Best TCPA Strategies and Practices for Healthcare Providers

If a healthcare company exceeds the limited exemption described above, it is important to comply with the TCPA. Protecting healthcare companies’ starts with a risk analysis of existing telecommunication practices and system functions that are subject to the TCPA, as follows:

  1. Define all telecommunication methods utilized by the healthcare entity, its providers, and third-party vendors to communicate with patients, including but not limited to:
    • automated calling equipment
    • predictive dialers
    • artificial or prerecorded voices
    • text messaging
    • fax advertising
    • telemarketing practices
  2. Provide an assessment of current safeguards, such as the seven conditions delineated above, in order to sufficiently gauge the existing state of compliance with regulatory requirements.
  3. Audit vendors and third-party administrators, whose actions are subject to the TCPA, in order to ensure that their practices and safeguards remain compliant as well.
  4. Organizational leaders are urged to thoroughly review and confirm that all consent and HIPAA-related documents contain the requisite provisions to secure a patient’s prior express consent to all non-exempt autodialed calls.
  5. Records of patient consent should be meticulously preserved, as well as all instances of consent revocation, do-not-call requests, or reassigned numbers. When a patient’s consent status c changes, swift action is required to immediately terminate any call that is both unconsented and subject to the TCPA.
  6. A formal and written protocol that delineates the phone number collection process is another effective safeguard for reinforcing staff expectations.
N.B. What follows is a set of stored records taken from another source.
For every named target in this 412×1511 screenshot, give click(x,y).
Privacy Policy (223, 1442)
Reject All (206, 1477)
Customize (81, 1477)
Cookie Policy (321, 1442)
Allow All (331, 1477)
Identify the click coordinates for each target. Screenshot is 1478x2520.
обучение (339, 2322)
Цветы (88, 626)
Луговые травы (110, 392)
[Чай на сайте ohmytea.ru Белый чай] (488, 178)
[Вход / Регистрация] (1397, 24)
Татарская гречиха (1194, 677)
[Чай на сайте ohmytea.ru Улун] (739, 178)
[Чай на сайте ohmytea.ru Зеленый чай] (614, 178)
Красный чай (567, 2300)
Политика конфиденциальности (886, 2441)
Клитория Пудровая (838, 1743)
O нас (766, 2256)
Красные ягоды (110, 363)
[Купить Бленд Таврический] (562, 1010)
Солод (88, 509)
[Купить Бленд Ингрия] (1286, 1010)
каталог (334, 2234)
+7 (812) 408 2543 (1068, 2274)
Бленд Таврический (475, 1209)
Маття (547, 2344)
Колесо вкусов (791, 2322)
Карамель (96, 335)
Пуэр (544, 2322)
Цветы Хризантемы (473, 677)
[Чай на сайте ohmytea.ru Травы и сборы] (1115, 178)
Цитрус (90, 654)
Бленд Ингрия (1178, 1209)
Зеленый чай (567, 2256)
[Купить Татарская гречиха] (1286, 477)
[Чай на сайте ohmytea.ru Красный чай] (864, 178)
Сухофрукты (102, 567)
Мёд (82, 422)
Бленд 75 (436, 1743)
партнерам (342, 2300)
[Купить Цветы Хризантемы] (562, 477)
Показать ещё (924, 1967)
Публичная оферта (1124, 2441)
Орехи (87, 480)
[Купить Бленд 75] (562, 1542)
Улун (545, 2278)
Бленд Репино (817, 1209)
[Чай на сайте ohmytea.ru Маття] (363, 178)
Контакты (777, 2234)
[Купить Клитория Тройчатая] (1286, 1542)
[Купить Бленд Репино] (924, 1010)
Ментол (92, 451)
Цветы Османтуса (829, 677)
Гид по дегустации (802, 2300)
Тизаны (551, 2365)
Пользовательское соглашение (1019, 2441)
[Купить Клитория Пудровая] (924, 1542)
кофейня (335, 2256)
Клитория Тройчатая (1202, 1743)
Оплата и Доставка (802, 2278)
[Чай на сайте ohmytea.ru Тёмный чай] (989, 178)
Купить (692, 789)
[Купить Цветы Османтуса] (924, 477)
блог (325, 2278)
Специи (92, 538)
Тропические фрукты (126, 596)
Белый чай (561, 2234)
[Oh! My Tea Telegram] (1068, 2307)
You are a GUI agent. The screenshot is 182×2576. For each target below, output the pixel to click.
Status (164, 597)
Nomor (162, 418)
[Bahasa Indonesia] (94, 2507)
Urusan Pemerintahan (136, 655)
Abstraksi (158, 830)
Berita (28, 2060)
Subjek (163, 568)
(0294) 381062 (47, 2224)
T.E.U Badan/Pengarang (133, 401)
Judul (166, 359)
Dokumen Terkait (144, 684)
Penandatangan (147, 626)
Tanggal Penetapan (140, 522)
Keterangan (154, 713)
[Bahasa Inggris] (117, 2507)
The protocol must ensure that wireless and residential numbers are easily distinguished in both patient care and business records.
  7. With respect to placed calls, a written or electronic log should track which phone numbers are manually dialed and which are autodialed.
  8. Hospital leadership must work closely with legal counsel to ensure that all telemarketing messages, fax advertisements, and other marketing activities comply with the privacy safeguards articulated in HIPAA, the FCC regulations, and the TCPA.
  9. Annual staff training, jointly presented by legal counsel and risk management, is an additional measure to help maintain compliance levels regarding relevant updates and/or clarifications to the TCPA and associated FCC regulations.